SALONE DEL LIBRO DI TORINO: 9 maggio 2019 – Il lavoro dell’attore secondo Fabrizio Gifuni
Nello spazio dell’Arena Robinson, ci spostiamo sui temi del teatro. Nel focus Il lavoro dell’attore, Fabrizio Gifuni dialoga con la giornalista Anna Bandettini condividendo con il pubblico intense e preziose riflessioni.

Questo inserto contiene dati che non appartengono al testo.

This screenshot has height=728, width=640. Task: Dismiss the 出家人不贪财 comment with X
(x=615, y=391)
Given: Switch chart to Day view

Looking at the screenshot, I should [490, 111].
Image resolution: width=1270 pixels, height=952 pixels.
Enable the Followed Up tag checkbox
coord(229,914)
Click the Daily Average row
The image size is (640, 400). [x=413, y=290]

Ripercorrendo i suoi esordi, sin dalla prima esperienza sul palcoscenico – il personaggio di Mercuzio e un laboratorio teatrale negli anni liceali, percepita come “l’esperienza che assomigliava di più alla felicità” – e ricordando come sempre l’insegnamento di Orazio Costa, Gifuni approfondisce i temi che rendono oggi il suo percorso di ricerca distintivo e pressoché unico nel panorama teatrale contemporaneo: il gioco come esercizio per risvegliare l’istinto mimetico dell’infanzia, il teatro come rito civile e politico, la dimensione corporea e vocale che ogni testo custodisce tra le parole depositate sulla pagina scritta.

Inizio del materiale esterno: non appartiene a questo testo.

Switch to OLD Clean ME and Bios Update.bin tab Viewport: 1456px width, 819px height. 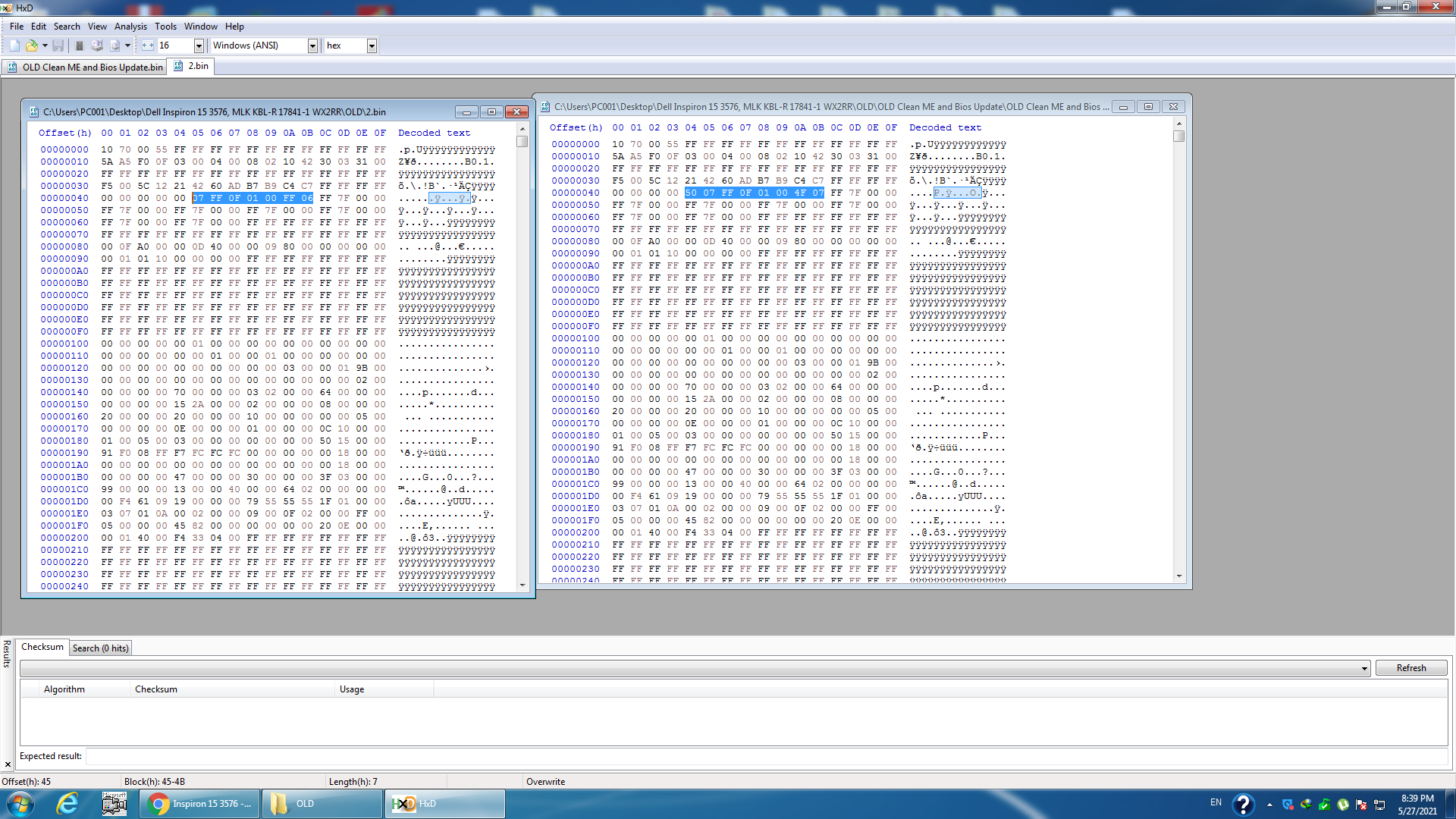click(x=85, y=67)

L’interprete ci racconta dei suoi progetti più recenti, tra cui la direzione della neonata collana Franco Angeli Drama, che ha lo scopo di pubblicare o ripubblicare in maniera organica testi fondamentali per la formazione attoriale, alcuni dei quali mai tradotti prima in Italia. Perché quello dell’attore deve essere vissuto, al pari di tutti gli altri mestieri, come artigianato, disciplina e studio. La spontaneità non paga, è anzi più spesso una trappola. E proprio a Fabrizio Gifuni è affidato il ruolo di evocare due scrittori formidabili come Julio Cortázar e Roberto Bolaño, numi tutelari di questa edizione del Salone. L’attore propone alcuni brani tratti dal reading “Un certo Julio”, che già da anni rappresenta con successo come parte del suo personale repertorio. Alla prorompente ironia e ai fulminanti passaggi di Cortázar fa da controcanto la prosa malinconica di Bolaño. Ad accomunarli è il carattere profondamente esistenziale delle loro riflessioni, che però esplode in lingue e stili molto diversi; la grandezza dell’interpretazione di Gifuni sta nel rendere percepibili concretamente queste differenze, tanto nella partitura vocale quanto nel linguaggio corporeo. Con un finale a perdifiato, cui non può che seguire il lungo e meritatissimo applauso della gremita Sala Azzurra.